Hace más de ochenta años, el almirante Pedro Menéndez de Avilés se lo llevó a Cádiz. Lo presentó en la corte de Felipe II: He aquí un bello príncipe indio de la Florida. Le pusieron calzas, jubón y gola. En un convento dominicano de Sevilla le enseñaron la lengua y la religión de los castellanos. Después, en México, el virrey le regaló su nombre y Opechancanough pasó a llamarse Luis de Velasco. Al tiempo regresó a la tierra de sus padres, como intérprete y guía de los jesuitas. Su gente creyó que volvía de la muerte. Predicó el cristianismo y después se desnudó y degolló a los jesuitas y volvió a llamarse como antes.

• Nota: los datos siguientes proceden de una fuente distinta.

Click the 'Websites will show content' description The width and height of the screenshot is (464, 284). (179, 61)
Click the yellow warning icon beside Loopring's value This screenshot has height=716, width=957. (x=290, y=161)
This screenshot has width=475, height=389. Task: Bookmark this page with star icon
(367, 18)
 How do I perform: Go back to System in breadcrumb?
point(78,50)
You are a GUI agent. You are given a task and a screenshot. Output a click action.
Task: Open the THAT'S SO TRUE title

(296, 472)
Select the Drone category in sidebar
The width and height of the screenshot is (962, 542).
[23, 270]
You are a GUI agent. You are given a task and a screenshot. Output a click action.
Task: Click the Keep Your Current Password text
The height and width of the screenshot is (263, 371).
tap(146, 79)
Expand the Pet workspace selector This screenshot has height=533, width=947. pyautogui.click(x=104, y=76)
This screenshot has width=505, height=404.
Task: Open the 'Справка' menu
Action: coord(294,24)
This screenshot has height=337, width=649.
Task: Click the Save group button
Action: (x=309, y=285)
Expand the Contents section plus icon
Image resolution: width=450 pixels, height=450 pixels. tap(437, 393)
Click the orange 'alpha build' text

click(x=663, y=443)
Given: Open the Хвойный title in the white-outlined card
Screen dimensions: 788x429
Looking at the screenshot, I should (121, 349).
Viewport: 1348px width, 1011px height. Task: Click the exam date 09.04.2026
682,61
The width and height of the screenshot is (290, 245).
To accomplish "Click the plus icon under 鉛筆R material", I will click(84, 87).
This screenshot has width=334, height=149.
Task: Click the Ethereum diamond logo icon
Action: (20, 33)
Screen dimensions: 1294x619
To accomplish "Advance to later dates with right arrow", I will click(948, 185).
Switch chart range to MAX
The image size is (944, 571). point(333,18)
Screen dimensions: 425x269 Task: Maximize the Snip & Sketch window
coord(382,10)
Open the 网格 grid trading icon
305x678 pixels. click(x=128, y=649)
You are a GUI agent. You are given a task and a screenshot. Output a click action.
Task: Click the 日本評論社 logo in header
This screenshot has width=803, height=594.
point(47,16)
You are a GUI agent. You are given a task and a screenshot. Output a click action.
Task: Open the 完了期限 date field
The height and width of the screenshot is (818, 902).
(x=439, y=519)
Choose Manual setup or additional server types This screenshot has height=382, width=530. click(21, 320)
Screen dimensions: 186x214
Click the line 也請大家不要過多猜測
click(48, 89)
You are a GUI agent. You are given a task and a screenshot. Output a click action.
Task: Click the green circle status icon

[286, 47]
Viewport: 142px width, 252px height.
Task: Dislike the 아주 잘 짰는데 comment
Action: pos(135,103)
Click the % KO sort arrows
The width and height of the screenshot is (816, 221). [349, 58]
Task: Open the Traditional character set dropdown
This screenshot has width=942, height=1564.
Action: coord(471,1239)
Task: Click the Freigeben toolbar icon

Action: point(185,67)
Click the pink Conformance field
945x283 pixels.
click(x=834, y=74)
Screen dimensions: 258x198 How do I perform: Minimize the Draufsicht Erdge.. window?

Desde aquel entonces, ha matado mucho y ha visto mucho. Ha visto las llamas devorando aldeas y campos de cultivo y a sus hermanos vendidos al mejor postor, en esta región que los ingleses bautizaron Virginia en memoria de una reina virgen de espíritu. Ha visto a la viruela tragándose hombres y al tabaco, avasallante, devorando tierras. Ha visto cómo eran borradas del mapa diecisiete de las veintiocho comunidades que aquí había, y cómo a las otras les daban a elegir entre la diáspora y la guerra. Treinta mil indios dieron la bienvenida a los navegantes ingleses que llegaron a la bahía de Chesapeake, una fresca mañana de 1607. Sobreviven tres mil.